Each entry is to be restated word for word, with nothing omitted.

[Stored data entries]
━━━━━━
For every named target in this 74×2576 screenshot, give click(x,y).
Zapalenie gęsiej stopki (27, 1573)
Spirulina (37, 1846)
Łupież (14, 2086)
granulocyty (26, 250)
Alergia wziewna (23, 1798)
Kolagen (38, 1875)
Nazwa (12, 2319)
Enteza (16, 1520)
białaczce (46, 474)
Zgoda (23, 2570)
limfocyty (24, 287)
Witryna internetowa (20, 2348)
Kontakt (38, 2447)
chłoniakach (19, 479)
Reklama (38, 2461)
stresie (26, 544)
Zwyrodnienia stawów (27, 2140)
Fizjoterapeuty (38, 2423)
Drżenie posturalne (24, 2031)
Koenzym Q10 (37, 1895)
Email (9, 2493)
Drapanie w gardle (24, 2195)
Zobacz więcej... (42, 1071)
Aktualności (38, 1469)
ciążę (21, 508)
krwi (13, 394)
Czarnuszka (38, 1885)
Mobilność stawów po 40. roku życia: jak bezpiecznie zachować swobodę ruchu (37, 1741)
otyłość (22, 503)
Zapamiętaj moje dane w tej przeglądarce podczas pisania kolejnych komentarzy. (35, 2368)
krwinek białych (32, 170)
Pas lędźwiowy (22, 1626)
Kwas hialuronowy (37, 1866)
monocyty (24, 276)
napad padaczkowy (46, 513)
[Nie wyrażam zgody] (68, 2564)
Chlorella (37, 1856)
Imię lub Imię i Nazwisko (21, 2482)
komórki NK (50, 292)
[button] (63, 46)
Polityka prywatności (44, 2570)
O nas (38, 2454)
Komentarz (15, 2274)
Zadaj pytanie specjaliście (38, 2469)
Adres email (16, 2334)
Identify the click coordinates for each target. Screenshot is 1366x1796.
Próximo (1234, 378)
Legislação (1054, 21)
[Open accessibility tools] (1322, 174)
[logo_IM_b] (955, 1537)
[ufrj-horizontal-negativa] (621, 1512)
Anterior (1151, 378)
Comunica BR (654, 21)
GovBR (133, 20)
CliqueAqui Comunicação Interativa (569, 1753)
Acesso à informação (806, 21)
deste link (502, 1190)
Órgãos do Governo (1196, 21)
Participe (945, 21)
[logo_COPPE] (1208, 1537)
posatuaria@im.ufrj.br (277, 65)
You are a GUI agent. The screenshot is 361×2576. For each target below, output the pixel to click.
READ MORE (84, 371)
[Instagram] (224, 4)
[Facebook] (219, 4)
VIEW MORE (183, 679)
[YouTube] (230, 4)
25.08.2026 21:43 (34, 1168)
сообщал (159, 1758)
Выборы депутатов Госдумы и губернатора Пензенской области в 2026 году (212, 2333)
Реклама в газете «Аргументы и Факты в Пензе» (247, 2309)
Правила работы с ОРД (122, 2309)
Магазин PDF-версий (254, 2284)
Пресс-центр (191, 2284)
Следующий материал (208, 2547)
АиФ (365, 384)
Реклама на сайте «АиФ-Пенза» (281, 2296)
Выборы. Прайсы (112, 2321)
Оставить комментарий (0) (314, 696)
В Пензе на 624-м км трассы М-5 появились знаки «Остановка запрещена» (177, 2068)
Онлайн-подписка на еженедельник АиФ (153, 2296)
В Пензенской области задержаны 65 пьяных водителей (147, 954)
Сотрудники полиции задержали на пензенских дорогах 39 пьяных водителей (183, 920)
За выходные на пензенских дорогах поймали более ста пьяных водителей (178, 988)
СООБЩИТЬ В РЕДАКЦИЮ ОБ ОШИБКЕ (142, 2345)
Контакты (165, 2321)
━━━━━━
◆ **COMPLETED EXERCISE**
For every named target in this 74×2576 screenshot, give click(x,y).
Zapalenie gęsiej stopki (27, 1573)
Spirulina (37, 1846)
Łupież (14, 2086)
granulocyty (26, 250)
Alergia wziewna (23, 1798)
Kolagen (38, 1875)
Nazwa (12, 2319)
Enteza (16, 1520)
białaczce (46, 474)
Zgoda (23, 2570)
limfocyty (24, 287)
Witryna internetowa (20, 2348)
Kontakt (38, 2447)
chłoniakach (19, 479)
Reklama (38, 2461)
stresie (26, 544)
Zwyrodnienia stawów (27, 2140)
Fizjoterapeuty (38, 2423)
Drżenie posturalne (24, 2031)
Koenzym Q10 (37, 1895)
Email (9, 2493)
Drapanie w gardle (24, 2195)
Zobacz więcej... (42, 1071)
Aktualności (38, 1469)
ciążę (21, 508)
krwi (13, 394)
Czarnuszka (38, 1885)
Mobilność stawów po 40. roku życia: jak bezpiecznie zachować swobodę ruchu (37, 1741)
otyłość (22, 503)
Zapamiętaj moje dane w tej przeglądarce podczas pisania kolejnych komentarzy. (35, 2368)
krwinek białych (32, 170)
Pas lędźwiowy (22, 1626)
Kwas hialuronowy (37, 1866)
monocyty (24, 276)
napad padaczkowy (46, 513)
[Nie wyrażam zgody] (68, 2564)
Chlorella (37, 1856)
Imię lub Imię i Nazwisko (21, 2482)
komórki NK (50, 292)
[button] (63, 46)
Polityka prywatności (44, 2570)
O nas (38, 2454)
Komentarz (15, 2274)
Zadaj pytanie specjaliście (38, 2469)
Adres email (16, 2334)
Identify the click coordinates for each target. Screenshot is 1366x1796.
Próximo (1234, 378)
Legislação (1054, 21)
[Open accessibility tools] (1322, 174)
[logo_IM_b] (955, 1537)
[ufrj-horizontal-negativa] (621, 1512)
Anterior (1151, 378)
Comunica BR (654, 21)
GovBR (133, 20)
CliqueAqui Comunicação Interativa (569, 1753)
Acesso à informação (806, 21)
deste link (502, 1190)
Órgãos do Governo (1196, 21)
Participe (945, 21)
[logo_COPPE] (1208, 1537)
posatuaria@im.ufrj.br (277, 65)
You are a GUI agent. The screenshot is 361×2576. For each target below, output the pixel to click.
READ MORE (84, 371)
[Instagram] (224, 4)
[Facebook] (219, 4)
VIEW MORE (183, 679)
[YouTube] (230, 4)
25.08.2026 21:43 (34, 1168)
сообщал (159, 1758)
Выборы депутатов Госдумы и губернатора Пензенской области в 2026 году (212, 2333)
Реклама в газете «Аргументы и Факты в Пензе» (247, 2309)
Правила работы с ОРД (122, 2309)
Магазин PDF-версий (254, 2284)
Пресс-центр (191, 2284)
Следующий материал (208, 2547)
АиФ (365, 384)
Реклама на сайте «АиФ-Пенза» (281, 2296)
Выборы. Прайсы (112, 2321)
Оставить комментарий (0) (314, 696)
В Пензе на 624-м км трассы М-5 появились знаки «Остановка запрещена» (177, 2068)
Онлайн-подписка на еженедельник АиФ (153, 2296)
В Пензенской области задержаны 65 пьяных водителей (147, 954)
Сотрудники полиции задержали на пензенских дорогах 39 пьяных водителей (183, 920)
За выходные на пензенских дорогах поймали более ста пьяных водителей (178, 988)
СООБЩИТЬ В РЕДАКЦИЮ ОБ ОШИБКЕ (142, 2345)
Контакты (165, 2321)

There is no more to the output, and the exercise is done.